El libro, tras la exposición inicial de intenciones, va repasando una a una aquellas ideas que han enloquecido en nuestro mundo moderno. Por ejemplo, frente a la idea de proyecto, piedra angular de la modernidad, y que es su propio contenido, Rémi Brague propone la tarea, algo que se nos encomienda y de lo que nos debemos responsabilizar. A continuación mete el bisturí al ateísmo, proponiendo también una tesis que a más de uno sorprenderá (e incluso escandalizará): “el ateísmo está agotado y está condenado a desaparecer”, entre otras cosas porque es incapaz de responder a la pregunta de si es bueno que existamos. Como Patrick Deneen argumentaba respecto del liberalismo, Brague sostiene que el fracaso del ateísmo es una consecuencia directa de su éxito: emancipado el hombre de Dios, supuestamente capaces de proporcionarnos nuestras propias leyes, nos hemos mostrado incapaces de explicar por qué vale la pena que existamos. El hombre no puede darse un sentido a sí mismo, y así nos encaminamos a la autodestrucción, por lo que “la pregunta ya no es si podemos prescindir de Dios, sino con qué clase de Dios tendremos que vivir si queremos que la humanidad siga viviendo”.

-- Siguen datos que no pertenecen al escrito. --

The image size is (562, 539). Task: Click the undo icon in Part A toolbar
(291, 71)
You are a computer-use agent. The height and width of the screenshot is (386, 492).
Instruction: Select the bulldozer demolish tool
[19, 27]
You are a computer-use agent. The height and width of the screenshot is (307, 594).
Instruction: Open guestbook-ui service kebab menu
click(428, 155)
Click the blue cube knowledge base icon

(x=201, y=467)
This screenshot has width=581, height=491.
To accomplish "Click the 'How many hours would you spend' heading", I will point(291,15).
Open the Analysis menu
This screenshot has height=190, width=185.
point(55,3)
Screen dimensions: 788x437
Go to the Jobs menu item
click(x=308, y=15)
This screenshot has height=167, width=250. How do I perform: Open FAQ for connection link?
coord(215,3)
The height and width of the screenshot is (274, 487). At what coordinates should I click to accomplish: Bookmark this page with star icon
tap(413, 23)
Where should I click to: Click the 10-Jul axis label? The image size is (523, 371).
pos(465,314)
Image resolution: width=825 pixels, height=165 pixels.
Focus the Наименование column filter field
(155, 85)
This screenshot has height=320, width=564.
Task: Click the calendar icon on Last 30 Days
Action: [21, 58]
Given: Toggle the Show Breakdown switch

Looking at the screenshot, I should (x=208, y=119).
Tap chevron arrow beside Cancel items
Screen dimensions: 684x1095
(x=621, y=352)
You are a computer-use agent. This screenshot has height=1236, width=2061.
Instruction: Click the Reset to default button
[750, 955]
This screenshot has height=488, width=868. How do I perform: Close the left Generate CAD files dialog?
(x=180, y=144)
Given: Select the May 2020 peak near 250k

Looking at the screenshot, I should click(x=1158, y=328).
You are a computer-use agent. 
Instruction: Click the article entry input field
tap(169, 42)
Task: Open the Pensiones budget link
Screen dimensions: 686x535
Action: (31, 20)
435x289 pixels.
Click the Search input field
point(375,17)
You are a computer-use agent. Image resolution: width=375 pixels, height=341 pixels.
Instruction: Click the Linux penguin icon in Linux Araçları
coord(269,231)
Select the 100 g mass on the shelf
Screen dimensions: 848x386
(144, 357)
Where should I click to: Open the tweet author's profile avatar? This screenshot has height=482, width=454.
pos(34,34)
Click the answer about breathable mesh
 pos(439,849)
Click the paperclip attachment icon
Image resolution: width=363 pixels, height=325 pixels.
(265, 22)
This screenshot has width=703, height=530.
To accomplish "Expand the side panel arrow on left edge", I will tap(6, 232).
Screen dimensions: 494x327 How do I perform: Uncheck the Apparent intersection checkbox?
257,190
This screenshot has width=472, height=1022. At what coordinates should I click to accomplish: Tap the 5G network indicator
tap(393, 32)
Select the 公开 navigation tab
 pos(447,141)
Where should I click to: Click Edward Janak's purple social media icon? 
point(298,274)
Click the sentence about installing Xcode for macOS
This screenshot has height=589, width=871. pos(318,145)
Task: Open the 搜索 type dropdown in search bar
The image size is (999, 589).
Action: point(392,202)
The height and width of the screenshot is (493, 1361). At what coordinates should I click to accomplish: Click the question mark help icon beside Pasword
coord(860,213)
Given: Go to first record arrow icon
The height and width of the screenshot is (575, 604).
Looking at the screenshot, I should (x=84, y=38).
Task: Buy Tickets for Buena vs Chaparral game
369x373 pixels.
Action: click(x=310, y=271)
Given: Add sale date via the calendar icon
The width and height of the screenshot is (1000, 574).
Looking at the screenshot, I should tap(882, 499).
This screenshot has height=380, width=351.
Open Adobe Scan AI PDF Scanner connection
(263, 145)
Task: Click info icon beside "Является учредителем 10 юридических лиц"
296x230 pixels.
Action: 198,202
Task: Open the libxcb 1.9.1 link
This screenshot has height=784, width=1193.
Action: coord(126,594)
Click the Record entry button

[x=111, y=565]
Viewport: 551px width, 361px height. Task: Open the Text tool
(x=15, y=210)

Brague continúa analizando toda una serie de verdades que solo citaré someramente para no abusar de su paciencia. El Bien, que le lleva a sostener que solo podemos tolerar no habernos creado a nosotros mismos si procedemos de un principio totalmente bueno. La Naturaleza, en la que el hombre moderno “es al mismo tiempo un náufrago y un advenedizo” y respecto de la cual hay que volver a experimentarla como creación. La Libertad, que debemos redescubrir como libre acceso al Bien y, en consecuencia, “es el desarrollo de lo que somos real y esencialmente”. La Cultura, que implica la alabanza de lo bueno y por lo que, en consecuencia, “puede haber cultura si y solo si estamos convencidos de que, a pesar de algún mal que ande desbocado, el ser es intrínsecamente bueno”. Los Valores, problemáticos, y las necesarias Virtudes y Mandamientos (que por cierto, no son los caprichos de un tirano, sino el desarrollo del mandamiento básico: ¡Sé lo que eres!). La Familia, acosada por el Estado y el mercado pero única capaz de “crear” seres humanos. La Civilización, que debemos recuperar en lo que es: conversación civil, también con los muertos (con los que por cierto, y a pesar de todos sus errores, debemos sentirnos agradecidos).

Ya ven que el libro de Brague nos ofrece mucho sobre lo que pensar y una tarea descomunal pero no por ello menos necesaria. No busquen aquí fórmulas simplificadoras, algo que por otro lado es muy moderno y nada medieval, sino la reflexión seria y profunda sobre una serie de ideas en cuya correcta comprensión nos jugamos nuestro futuro.